Reproduce word for word every line from the one containing "You are a computer-use" through the end of the listing below; omit the pictures.
MATERIALS PROVIDED: Begin
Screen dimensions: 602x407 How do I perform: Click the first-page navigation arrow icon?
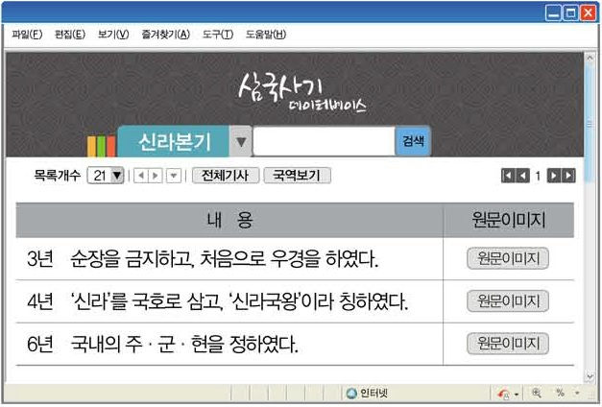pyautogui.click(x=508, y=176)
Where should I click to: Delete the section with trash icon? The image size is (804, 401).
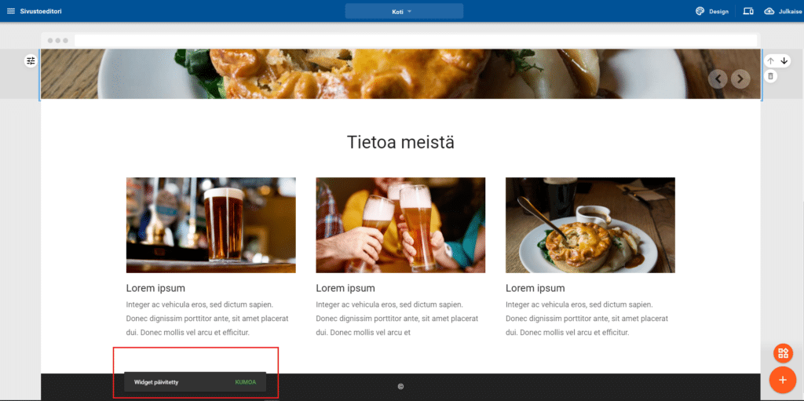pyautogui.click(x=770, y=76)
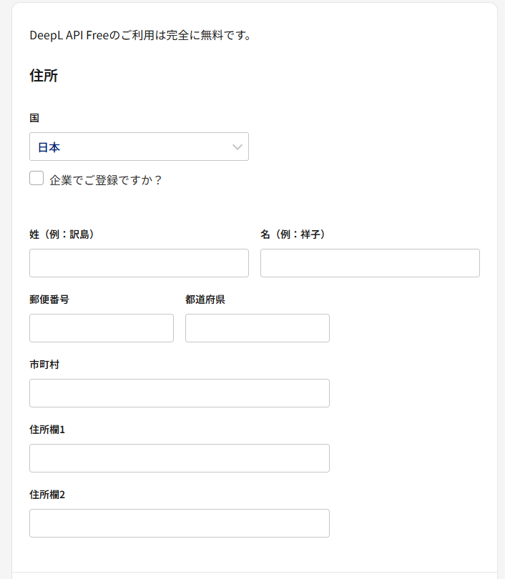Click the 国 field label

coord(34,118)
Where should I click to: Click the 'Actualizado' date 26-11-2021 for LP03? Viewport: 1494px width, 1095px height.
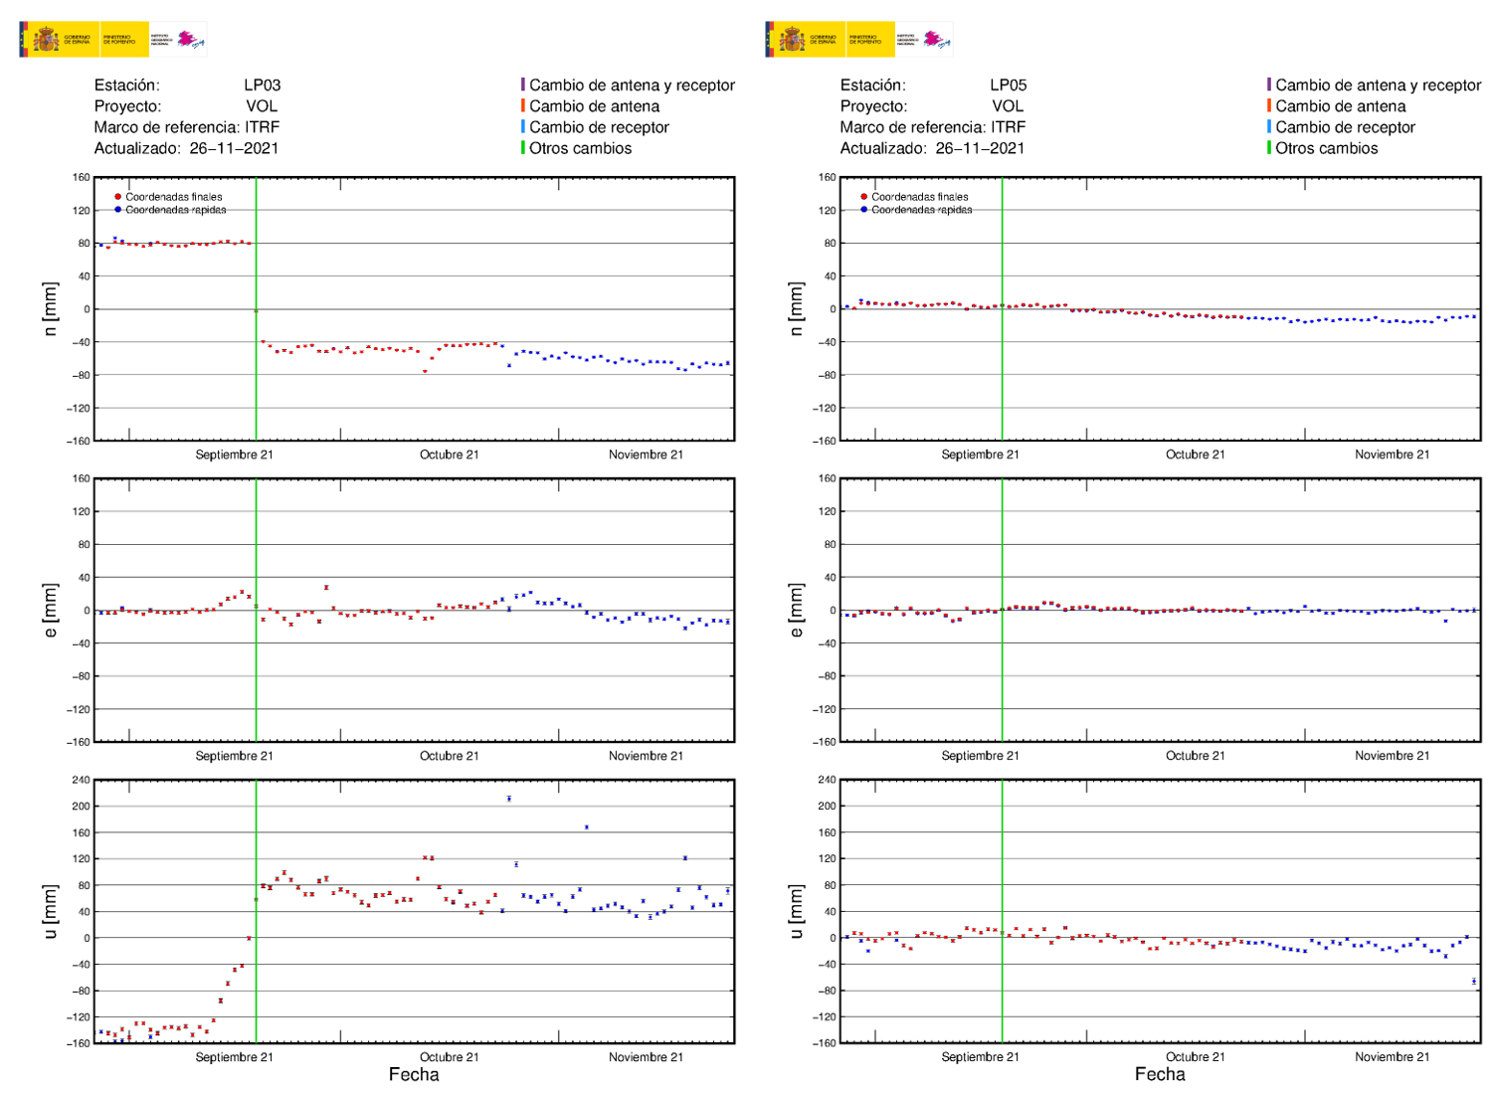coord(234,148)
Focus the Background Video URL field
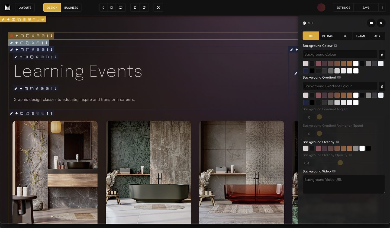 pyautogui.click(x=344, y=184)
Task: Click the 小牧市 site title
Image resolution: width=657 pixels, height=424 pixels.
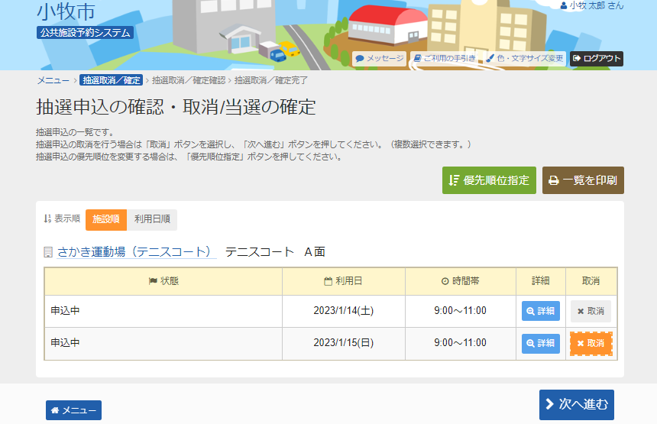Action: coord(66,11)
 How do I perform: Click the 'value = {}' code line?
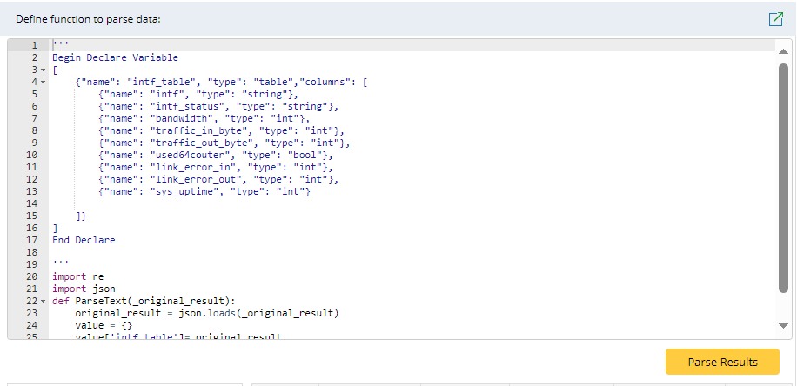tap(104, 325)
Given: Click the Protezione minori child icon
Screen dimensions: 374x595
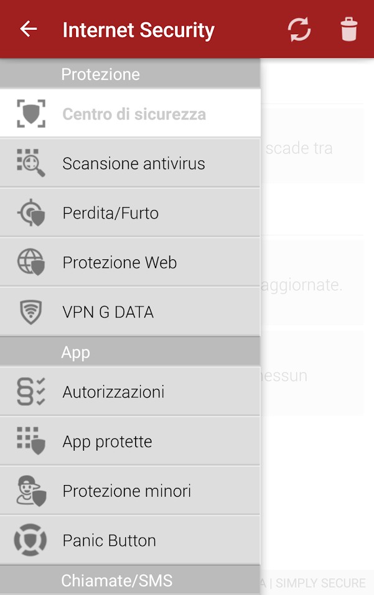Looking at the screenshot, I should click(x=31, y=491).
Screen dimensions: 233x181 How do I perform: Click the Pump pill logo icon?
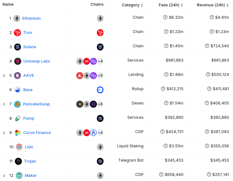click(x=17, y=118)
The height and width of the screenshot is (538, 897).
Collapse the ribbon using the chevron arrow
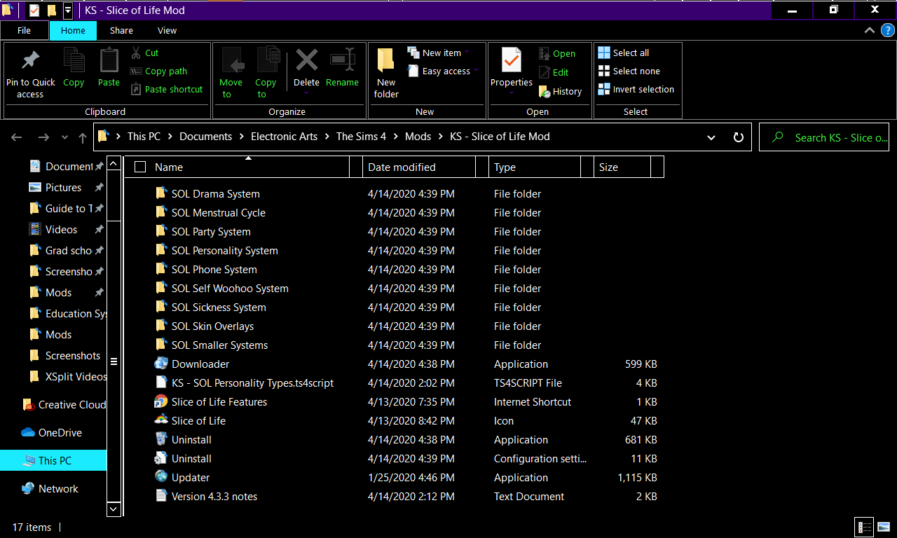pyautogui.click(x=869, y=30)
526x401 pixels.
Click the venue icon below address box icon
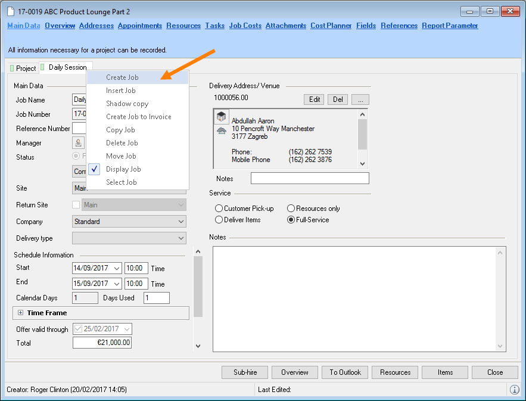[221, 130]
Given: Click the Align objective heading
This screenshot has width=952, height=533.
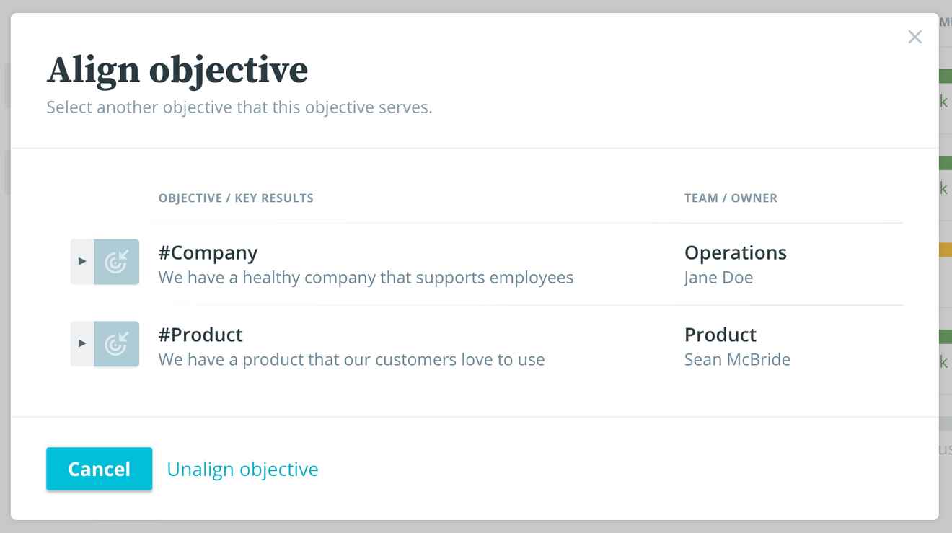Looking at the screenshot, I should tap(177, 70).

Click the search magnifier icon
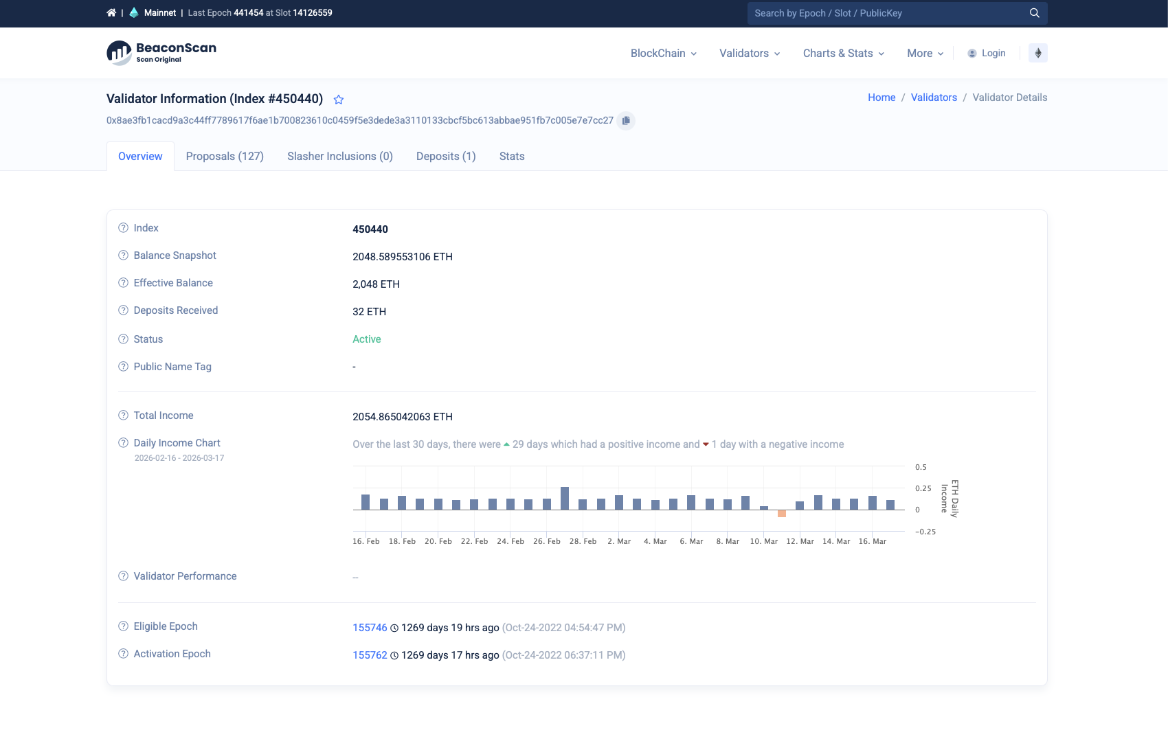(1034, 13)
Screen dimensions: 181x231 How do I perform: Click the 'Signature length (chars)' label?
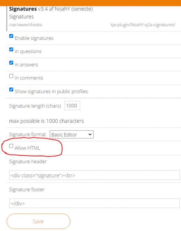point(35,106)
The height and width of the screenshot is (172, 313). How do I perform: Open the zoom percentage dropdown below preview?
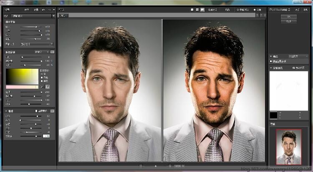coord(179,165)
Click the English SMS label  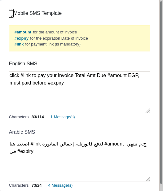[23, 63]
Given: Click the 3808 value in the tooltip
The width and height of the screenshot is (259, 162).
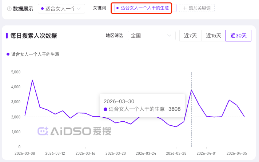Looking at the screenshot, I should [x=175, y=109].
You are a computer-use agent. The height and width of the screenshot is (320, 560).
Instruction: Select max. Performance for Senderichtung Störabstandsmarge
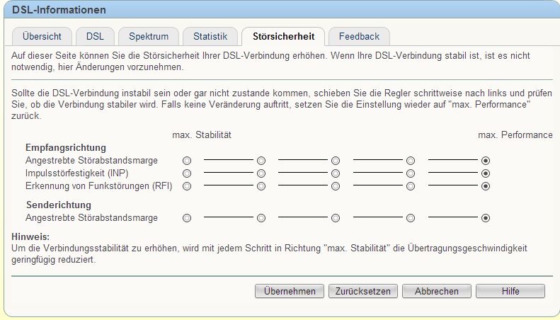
MATERIALS PROVIDED: End
EXERCISE SOLUTION:
You are a computer-use agent. The height and width of the screenshot is (320, 560).
Instruction: Select max. Performance for Senderichtung Störabstandsmarge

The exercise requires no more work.